Ficciones è una raccolta di racconti scritti da Borges.
Si potrebbe dire che ogni racconto è un universo. Sembra una frase banalotta, ma in questo caso corrisponde a una descrizione tecnica del libro.
Agli appassionati della teoria del metaverso (non della fuffa informatica che porta questo nome) che non hanno letto questo libro, consigliamo di iniziare dal primo racconto “Tlön, Uqbar, Orbis Tertius”, con la giusta lentezza, senza perdere nessuna nota.
Alla fine non è facile vendere questi androidi, anche se hanno la faccia di Abramo Lincoln.
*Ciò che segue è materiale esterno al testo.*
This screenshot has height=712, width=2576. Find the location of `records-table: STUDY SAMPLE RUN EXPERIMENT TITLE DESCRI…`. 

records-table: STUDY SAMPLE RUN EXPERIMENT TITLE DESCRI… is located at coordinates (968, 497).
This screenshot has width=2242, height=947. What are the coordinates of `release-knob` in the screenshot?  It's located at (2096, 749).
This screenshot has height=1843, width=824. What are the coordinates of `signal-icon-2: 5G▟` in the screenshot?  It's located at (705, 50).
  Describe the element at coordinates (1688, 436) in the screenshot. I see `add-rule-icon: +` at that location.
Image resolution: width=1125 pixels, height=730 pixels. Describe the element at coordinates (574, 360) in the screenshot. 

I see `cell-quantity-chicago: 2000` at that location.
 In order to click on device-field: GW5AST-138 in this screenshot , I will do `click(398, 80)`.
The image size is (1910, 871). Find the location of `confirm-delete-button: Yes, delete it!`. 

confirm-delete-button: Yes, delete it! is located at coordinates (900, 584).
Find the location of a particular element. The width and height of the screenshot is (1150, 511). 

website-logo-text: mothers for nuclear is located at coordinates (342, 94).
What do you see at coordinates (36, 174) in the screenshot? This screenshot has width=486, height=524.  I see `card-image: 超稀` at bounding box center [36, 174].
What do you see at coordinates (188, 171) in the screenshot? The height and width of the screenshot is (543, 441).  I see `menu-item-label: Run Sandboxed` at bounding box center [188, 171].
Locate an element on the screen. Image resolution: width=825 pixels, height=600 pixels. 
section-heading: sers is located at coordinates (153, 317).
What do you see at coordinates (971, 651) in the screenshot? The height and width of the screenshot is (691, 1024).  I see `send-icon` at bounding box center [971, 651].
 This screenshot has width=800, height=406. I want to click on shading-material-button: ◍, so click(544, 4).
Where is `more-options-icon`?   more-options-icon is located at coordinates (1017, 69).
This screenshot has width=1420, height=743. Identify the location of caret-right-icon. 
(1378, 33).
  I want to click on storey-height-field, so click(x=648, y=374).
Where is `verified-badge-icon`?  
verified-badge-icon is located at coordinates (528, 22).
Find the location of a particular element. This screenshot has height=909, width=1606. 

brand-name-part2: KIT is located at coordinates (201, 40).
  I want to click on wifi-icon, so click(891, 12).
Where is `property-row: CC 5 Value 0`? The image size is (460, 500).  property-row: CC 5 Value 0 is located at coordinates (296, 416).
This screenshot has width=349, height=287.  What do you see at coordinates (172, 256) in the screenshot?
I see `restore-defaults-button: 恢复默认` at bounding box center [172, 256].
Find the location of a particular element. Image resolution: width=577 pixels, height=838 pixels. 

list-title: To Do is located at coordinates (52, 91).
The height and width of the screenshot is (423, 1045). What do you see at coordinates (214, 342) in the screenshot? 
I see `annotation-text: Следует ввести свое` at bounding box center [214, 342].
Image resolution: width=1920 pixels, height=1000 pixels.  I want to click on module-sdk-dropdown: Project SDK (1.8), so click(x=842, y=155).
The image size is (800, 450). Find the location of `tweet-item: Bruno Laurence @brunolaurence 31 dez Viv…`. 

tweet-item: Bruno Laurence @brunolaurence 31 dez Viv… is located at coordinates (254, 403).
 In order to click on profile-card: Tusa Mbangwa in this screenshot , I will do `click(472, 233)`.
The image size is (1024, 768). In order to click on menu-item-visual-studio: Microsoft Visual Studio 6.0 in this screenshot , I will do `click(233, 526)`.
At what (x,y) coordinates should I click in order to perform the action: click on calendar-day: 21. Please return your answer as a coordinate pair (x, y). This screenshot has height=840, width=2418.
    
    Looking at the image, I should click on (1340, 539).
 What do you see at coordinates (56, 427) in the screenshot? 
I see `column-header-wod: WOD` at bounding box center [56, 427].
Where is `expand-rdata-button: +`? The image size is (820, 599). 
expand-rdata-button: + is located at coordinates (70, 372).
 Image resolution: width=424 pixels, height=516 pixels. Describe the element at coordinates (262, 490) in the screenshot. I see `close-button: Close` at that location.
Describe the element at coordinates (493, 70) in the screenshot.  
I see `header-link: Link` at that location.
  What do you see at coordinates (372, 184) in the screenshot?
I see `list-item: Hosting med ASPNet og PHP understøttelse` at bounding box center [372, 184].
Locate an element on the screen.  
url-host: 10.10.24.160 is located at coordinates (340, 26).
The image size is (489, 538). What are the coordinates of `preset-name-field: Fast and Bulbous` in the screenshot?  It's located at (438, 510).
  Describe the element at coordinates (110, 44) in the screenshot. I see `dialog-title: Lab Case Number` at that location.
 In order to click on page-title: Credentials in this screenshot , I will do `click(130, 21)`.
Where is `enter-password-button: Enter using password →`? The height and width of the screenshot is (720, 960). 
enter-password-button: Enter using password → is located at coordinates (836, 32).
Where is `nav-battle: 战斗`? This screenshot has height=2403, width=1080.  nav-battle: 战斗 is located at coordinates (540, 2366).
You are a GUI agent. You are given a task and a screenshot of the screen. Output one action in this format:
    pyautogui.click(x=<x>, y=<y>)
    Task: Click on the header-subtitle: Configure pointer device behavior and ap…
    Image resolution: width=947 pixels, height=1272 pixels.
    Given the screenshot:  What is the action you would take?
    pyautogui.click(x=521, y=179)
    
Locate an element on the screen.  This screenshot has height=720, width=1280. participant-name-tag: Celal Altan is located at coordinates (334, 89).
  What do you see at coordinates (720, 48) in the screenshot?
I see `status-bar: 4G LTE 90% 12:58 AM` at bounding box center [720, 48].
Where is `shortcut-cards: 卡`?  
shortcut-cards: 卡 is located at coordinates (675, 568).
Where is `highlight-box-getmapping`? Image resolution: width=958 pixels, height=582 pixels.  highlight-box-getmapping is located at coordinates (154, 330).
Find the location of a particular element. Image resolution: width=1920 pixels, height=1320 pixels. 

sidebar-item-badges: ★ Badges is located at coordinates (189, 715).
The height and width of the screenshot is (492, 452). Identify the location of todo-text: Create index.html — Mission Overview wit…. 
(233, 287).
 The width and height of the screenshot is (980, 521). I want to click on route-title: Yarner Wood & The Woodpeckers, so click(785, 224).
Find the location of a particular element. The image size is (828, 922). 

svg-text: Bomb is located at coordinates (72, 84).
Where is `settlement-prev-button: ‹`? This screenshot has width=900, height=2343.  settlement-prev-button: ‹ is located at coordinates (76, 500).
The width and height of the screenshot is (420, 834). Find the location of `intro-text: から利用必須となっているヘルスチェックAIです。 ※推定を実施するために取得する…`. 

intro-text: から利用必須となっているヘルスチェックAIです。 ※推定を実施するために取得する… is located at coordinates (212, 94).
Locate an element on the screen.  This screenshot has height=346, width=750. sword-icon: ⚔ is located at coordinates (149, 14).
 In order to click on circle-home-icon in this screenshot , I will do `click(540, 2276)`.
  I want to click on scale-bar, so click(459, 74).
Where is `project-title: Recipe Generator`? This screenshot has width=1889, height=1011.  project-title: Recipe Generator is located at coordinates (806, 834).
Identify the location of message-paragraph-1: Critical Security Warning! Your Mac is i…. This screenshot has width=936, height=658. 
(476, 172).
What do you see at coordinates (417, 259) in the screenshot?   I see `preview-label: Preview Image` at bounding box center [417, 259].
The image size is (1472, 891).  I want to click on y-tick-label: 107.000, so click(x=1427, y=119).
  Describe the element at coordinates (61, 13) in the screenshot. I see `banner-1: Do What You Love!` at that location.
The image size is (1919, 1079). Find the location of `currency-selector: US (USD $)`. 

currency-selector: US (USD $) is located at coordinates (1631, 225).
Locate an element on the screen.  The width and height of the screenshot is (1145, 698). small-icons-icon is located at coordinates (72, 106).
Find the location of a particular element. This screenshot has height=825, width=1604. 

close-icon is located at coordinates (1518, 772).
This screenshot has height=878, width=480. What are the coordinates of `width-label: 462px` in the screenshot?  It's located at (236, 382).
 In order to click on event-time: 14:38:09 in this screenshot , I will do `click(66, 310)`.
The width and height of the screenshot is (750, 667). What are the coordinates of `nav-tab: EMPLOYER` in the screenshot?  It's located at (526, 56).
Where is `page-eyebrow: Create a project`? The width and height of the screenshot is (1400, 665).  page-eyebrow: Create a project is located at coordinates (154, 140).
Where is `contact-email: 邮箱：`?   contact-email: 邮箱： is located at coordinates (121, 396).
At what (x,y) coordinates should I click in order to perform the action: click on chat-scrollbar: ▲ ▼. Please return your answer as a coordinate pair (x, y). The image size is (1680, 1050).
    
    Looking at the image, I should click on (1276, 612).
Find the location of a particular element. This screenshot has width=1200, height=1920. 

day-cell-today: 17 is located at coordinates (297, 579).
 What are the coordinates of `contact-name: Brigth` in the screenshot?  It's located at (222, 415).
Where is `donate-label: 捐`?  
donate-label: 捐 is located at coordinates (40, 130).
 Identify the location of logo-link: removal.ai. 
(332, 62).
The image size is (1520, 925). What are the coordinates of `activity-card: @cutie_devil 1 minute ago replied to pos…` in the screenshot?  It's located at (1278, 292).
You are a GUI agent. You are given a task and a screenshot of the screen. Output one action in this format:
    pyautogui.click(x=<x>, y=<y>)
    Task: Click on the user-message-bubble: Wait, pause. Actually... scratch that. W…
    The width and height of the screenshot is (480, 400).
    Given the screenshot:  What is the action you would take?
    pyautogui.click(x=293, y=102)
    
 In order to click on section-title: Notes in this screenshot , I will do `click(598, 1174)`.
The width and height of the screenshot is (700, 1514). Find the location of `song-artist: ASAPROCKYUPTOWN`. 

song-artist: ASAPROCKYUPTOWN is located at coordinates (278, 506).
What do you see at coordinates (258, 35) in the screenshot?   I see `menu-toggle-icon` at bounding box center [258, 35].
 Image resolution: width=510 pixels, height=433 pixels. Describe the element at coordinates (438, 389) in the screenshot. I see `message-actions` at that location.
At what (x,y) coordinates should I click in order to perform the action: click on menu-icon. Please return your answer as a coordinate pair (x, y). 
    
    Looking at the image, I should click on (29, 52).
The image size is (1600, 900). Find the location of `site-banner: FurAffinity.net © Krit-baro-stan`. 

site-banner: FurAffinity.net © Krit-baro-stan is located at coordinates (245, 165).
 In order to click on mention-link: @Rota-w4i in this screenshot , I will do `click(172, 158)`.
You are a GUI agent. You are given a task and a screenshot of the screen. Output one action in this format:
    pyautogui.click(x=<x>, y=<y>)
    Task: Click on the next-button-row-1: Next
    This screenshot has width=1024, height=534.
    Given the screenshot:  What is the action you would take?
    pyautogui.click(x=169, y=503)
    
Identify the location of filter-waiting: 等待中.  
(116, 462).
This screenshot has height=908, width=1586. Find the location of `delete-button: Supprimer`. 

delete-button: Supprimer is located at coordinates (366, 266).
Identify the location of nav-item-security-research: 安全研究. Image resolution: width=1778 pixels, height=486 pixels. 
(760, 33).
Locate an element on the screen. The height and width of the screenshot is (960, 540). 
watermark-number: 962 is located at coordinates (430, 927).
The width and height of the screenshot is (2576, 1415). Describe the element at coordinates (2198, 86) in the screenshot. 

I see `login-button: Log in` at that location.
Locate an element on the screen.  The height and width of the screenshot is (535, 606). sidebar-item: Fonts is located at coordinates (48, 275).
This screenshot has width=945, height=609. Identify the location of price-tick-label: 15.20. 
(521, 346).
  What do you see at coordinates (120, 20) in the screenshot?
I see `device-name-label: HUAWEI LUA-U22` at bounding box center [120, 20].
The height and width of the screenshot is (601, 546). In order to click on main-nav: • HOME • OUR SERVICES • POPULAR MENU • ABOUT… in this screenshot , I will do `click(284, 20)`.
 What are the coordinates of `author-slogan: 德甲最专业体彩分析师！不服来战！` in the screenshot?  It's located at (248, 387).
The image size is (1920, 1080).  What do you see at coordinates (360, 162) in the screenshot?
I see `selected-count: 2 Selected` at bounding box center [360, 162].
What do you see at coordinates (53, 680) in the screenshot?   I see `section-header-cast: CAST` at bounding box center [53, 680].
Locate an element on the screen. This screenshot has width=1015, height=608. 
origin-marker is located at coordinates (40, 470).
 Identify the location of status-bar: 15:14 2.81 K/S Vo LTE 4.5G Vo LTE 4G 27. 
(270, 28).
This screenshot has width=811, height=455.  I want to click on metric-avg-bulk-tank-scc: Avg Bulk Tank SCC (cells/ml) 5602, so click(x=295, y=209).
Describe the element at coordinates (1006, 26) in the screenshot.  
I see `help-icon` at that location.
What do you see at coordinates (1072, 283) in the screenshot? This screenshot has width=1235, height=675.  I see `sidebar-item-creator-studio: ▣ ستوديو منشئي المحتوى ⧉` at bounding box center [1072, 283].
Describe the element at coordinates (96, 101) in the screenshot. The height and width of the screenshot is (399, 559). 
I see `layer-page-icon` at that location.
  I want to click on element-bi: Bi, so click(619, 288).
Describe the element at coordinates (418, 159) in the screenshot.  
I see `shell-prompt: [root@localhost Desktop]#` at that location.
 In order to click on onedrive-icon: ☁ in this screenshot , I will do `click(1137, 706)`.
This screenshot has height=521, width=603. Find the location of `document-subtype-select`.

Il libro “We Can Build You” di Philip K. Dick racconta (quasi) esattamente di questo. Ci sono tutti gli ingredienti tipici di Dick: paranoia, realtà sdrucciolevole e qualche mutante, ma il tono è molto naturale.
Destinato quindi a chi piace il mix tra tecnologia, follia (in senso stretto) e vita comune.
Può piacere anche a chi riesce ad immedesimarsi nel socio di un’azienda che cerca di vendere androidi perché il business degli organi elettronici non gira più.
Spesso viene usato il termine “onirico” per definire lo stile di un racconto. Nel caso dei racconti contenuti in “Lo specchio nello specchio” di Michael Ende il termine è realmente azzeccato.
Ci sono stanze con finestre che guardano in altre stanze di posti enormi e vuoti. Ci sono poi locali pieni di gente mentre qualcuno studia la relatività ristretta.
Tutto è legato a un caos ordinato con la logica del sogno. “Come le avevo detto, questo dimostra tutto. Il caos cresce ad ogni nostro tentativo di dominarlo. La cosa migliore sarebbe starsene quieti e non fare più nulla”.